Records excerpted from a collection
——————
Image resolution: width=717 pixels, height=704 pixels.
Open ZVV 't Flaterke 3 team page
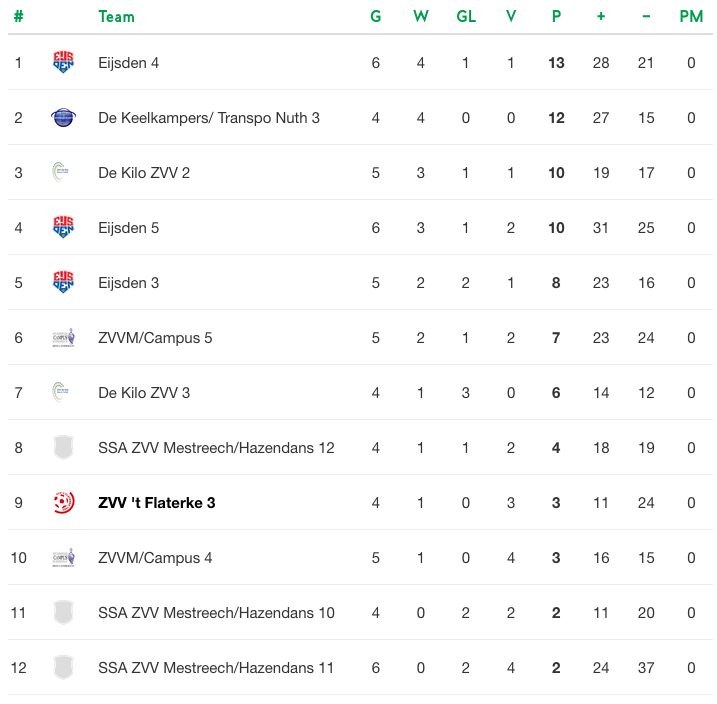157,502
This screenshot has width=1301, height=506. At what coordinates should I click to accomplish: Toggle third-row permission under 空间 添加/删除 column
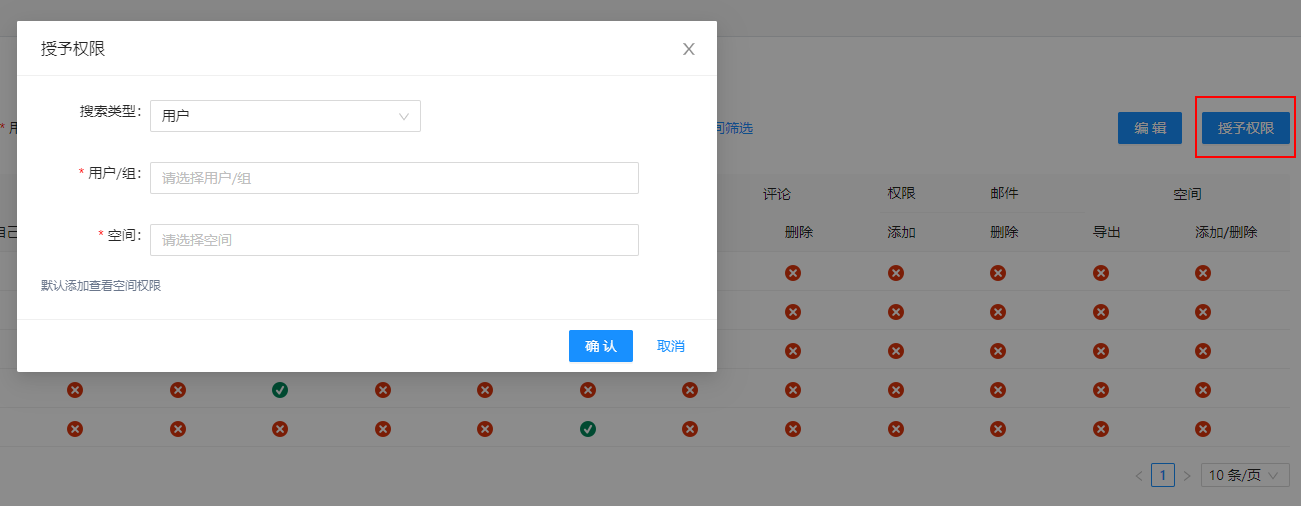[x=1203, y=351]
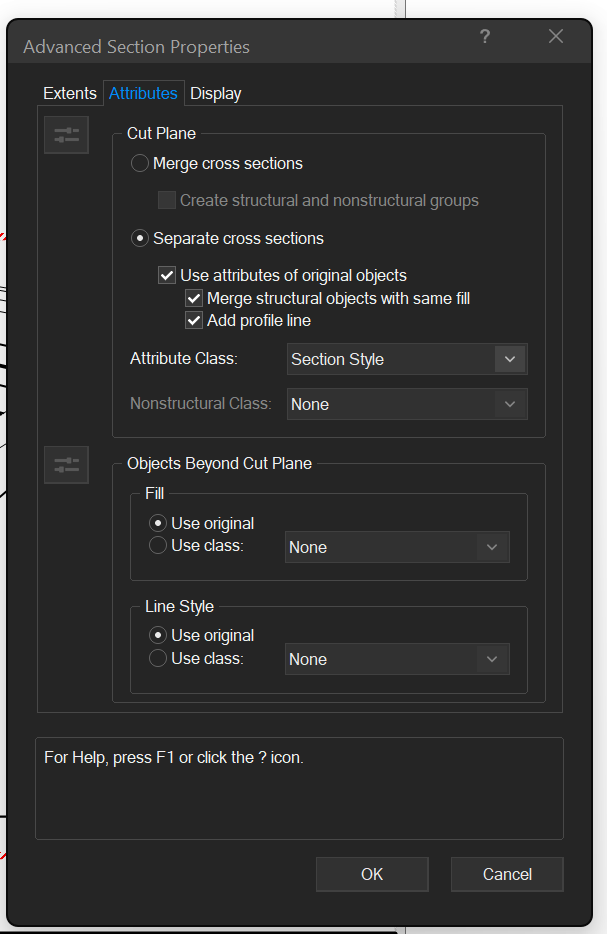The height and width of the screenshot is (934, 607).
Task: Click the Objects Beyond Cut Plane slider icon
Action: pos(66,465)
——————
**Aim of the exercise**
Retype the entries above word for word, minus any images.

**Worked solution**
Image resolution: width=717 pixels, height=704 pixels.
Open ZVV 't Flaterke 3 team page
157,502
This screenshot has width=1301, height=506. At what coordinates should I click to accomplish: Toggle third-row permission under 空间 添加/删除 column
[x=1203, y=351]
The height and width of the screenshot is (934, 607).
Task: Click the Objects Beyond Cut Plane slider icon
Action: pos(66,465)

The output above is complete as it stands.